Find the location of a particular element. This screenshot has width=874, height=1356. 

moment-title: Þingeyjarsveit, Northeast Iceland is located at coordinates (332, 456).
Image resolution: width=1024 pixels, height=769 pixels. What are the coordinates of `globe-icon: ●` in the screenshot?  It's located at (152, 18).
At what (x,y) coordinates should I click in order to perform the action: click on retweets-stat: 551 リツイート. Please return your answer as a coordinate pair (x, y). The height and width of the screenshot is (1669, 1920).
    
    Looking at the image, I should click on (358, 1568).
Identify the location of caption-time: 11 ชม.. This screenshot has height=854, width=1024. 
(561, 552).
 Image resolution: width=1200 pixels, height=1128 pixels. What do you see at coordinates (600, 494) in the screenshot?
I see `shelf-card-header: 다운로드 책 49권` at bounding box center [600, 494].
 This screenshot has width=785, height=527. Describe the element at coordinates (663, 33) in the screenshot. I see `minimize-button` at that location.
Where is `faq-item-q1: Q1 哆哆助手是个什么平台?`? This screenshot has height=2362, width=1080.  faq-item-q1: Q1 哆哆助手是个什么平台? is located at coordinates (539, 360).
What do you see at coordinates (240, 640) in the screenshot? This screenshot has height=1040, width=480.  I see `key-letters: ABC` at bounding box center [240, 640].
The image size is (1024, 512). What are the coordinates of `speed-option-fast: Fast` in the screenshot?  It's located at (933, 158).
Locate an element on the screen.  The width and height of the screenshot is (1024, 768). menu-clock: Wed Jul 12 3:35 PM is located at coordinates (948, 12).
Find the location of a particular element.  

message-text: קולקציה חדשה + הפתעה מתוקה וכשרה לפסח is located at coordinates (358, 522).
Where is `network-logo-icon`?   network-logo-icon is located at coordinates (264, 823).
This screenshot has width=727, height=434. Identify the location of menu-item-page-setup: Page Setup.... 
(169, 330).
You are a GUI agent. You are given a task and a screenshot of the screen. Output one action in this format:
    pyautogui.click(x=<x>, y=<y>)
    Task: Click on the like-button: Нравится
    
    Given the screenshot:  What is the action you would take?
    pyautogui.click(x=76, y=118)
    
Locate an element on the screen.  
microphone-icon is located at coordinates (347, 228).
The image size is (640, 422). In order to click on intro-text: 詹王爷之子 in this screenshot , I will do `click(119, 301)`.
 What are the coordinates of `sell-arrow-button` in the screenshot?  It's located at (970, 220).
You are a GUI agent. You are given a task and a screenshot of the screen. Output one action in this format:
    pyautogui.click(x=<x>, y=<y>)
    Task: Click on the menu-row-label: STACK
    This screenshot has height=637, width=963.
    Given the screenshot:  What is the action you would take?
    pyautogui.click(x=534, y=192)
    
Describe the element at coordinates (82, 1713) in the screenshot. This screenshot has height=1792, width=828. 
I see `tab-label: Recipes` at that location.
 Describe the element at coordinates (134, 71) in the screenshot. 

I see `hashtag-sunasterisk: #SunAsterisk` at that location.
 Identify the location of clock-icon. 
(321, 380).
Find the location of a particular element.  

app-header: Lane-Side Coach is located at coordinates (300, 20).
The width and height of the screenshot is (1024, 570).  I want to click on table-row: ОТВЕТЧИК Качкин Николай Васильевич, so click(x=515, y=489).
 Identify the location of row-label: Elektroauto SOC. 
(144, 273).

How to complete this task → Rewrite the material with each instance of "particular" changed to "specific", and leave every other character as it stands.

Written answer →
Find the location of a specific element. This screenshot has width=874, height=1356. 

moment-title: Þingeyjarsveit, Northeast Iceland is located at coordinates (332, 456).
Image resolution: width=1024 pixels, height=769 pixels. What are the coordinates of `globe-icon: ●` in the screenshot?  It's located at (152, 18).
At what (x,y) coordinates should I click in order to perform the action: click on retweets-stat: 551 リツイート. Please return your answer as a coordinate pair (x, y). The height and width of the screenshot is (1669, 1920).
    
    Looking at the image, I should click on (358, 1568).
Identify the location of caption-time: 11 ชม.. This screenshot has height=854, width=1024. 
(561, 552).
 Image resolution: width=1200 pixels, height=1128 pixels. What do you see at coordinates (600, 494) in the screenshot?
I see `shelf-card-header: 다운로드 책 49권` at bounding box center [600, 494].
 This screenshot has width=785, height=527. Describe the element at coordinates (663, 33) in the screenshot. I see `minimize-button` at that location.
Where is `faq-item-q1: Q1 哆哆助手是个什么平台?`? This screenshot has height=2362, width=1080.  faq-item-q1: Q1 哆哆助手是个什么平台? is located at coordinates (539, 360).
What do you see at coordinates (240, 640) in the screenshot? This screenshot has height=1040, width=480.  I see `key-letters: ABC` at bounding box center [240, 640].
The image size is (1024, 512). What are the coordinates of `speed-option-fast: Fast` in the screenshot?  It's located at (933, 158).
Locate an element on the screen.  The width and height of the screenshot is (1024, 768). menu-clock: Wed Jul 12 3:35 PM is located at coordinates (948, 12).
Find the location of a specific element.  

message-text: קולקציה חדשה + הפתעה מתוקה וכשרה לפסח is located at coordinates (358, 522).
Where is `network-logo-icon`?   network-logo-icon is located at coordinates (264, 823).
This screenshot has width=727, height=434. Identify the location of menu-item-page-setup: Page Setup.... 
(169, 330).
You are a GUI agent. You are given a task and a screenshot of the screen. Output one action in this format:
    pyautogui.click(x=<x>, y=<y>)
    Task: Click on the like-button: Нравится
    
    Given the screenshot:  What is the action you would take?
    pyautogui.click(x=76, y=118)
    
Locate an element on the screen.  
microphone-icon is located at coordinates (347, 228).
The image size is (640, 422). In order to click on intro-text: 詹王爷之子 in this screenshot , I will do `click(119, 301)`.
 What are the coordinates of `sell-arrow-button` in the screenshot?  It's located at (970, 220).
You are a GUI agent. You are given a task and a screenshot of the screen. Output one action in this format:
    pyautogui.click(x=<x>, y=<y>)
    Task: Click on the menu-row-label: STACK
    This screenshot has height=637, width=963.
    Given the screenshot:  What is the action you would take?
    pyautogui.click(x=534, y=192)
    
Describe the element at coordinates (82, 1713) in the screenshot. This screenshot has height=1792, width=828. 
I see `tab-label: Recipes` at that location.
 Describe the element at coordinates (134, 71) in the screenshot. 

I see `hashtag-sunasterisk: #SunAsterisk` at that location.
 Identify the location of clock-icon. 
(321, 380).
Find the location of a specific element.  

app-header: Lane-Side Coach is located at coordinates (300, 20).
The width and height of the screenshot is (1024, 570).  I want to click on table-row: ОТВЕТЧИК Качкин Николай Васильевич, so click(x=515, y=489).
 Identify the location of row-label: Elektroauto SOC. 
(144, 273).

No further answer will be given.